Clinical trial reg. no. NCT00001853, clinicaltrials.gov.
Article Information
Acknowledgments.The authors are grateful to Asahi Kasei Pharma for providing reagents for the Lucica GA-L assay, to Maxine Weissman of the NIH Clinical Center for careful execution of hemoglobin analysis by HPLC and electrophoresis, and to Rita Lapointe of the NIH Clinical Center for performing the fructosamine and GA assays.
Funding.A.E.S., M.T.D., P.C.A., M.R., and S.T.C. were supported by the intramural program of National Institute of Diabetes and Digestive and Kidney Diseases, NIH. J.N.L. and D.B.S. were supported by the Intramural Research Program of the NIH Clinical Center.
Duality of Interest.No potential conflicts of interest relevant to this article were reported.
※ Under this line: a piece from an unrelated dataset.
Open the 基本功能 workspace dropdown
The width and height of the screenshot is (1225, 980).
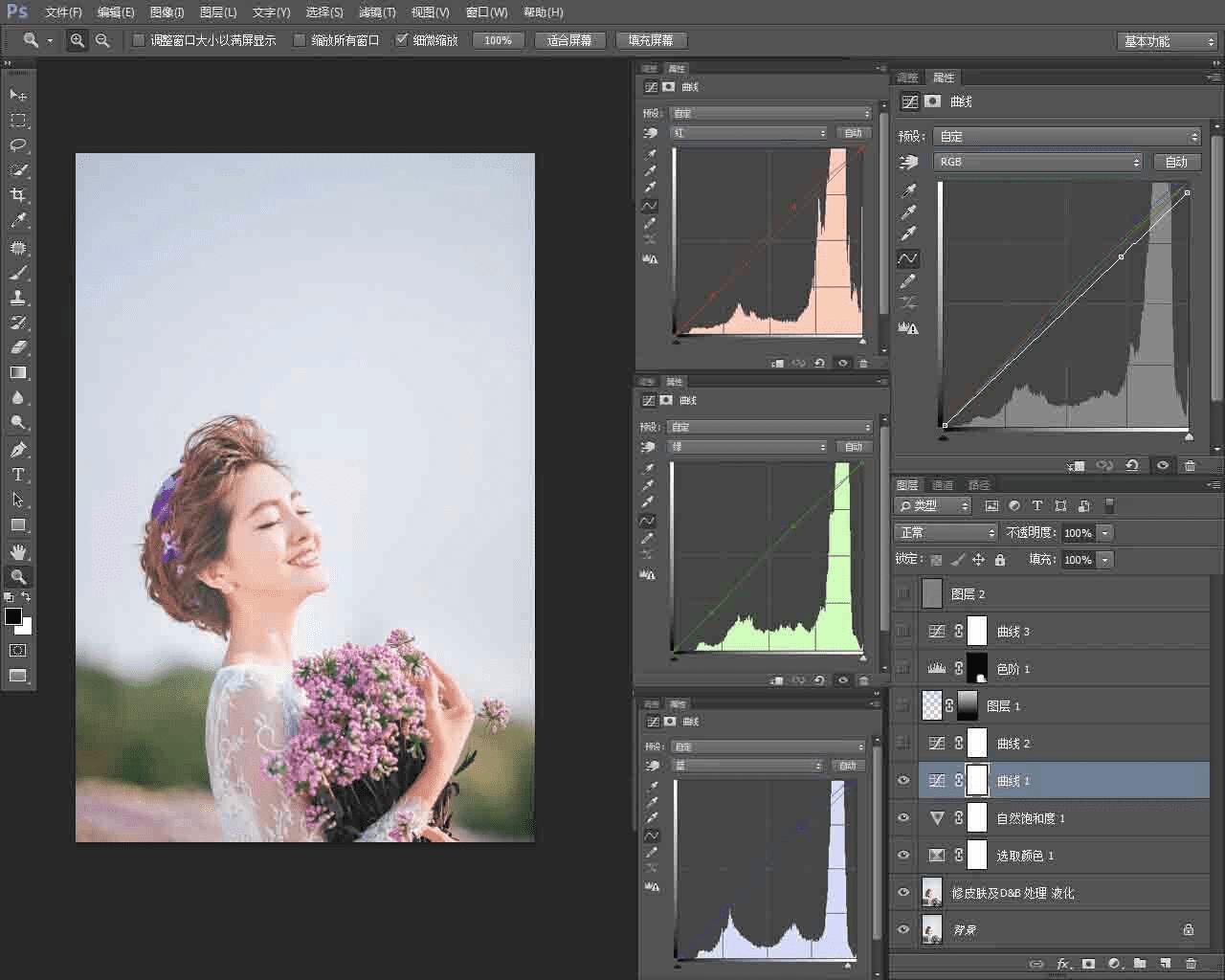click(x=1167, y=41)
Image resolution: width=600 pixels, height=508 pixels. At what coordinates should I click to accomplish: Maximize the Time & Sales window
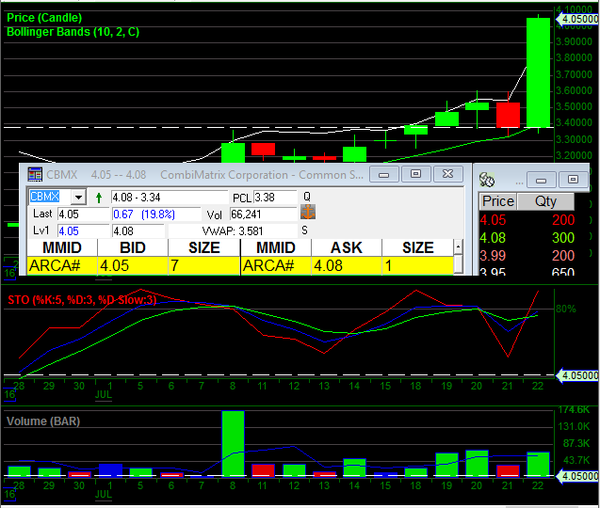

Author Contributions.A.E.S., M.T.D., P.C.A., M.R., and S.T.C. collected the data. A.E.S., M.T.D., P.C.A., M.K.T.-R., J.N.L., S.T.C., and D.B.S. analyzed the data. A.E.S., M.T.D., and D.B.S. wrote the manuscript. A.E.S., M.T.D., P.C.A., M.R., M.K.T.-R., J.N.L., S.T.C., and D.B.S. provided critical rewrites. A.E.S. is the guarantor of this work and, as such, had full access to all the data in the study and takes responsibility for the integrity of the data and the accuracy of the data analysis.
Prior Presentation. Parts of this study were presented in abstract form at the 75th Scientific Sessions of the American Diabetes Association, Boston, MA, 5–9 June 2015.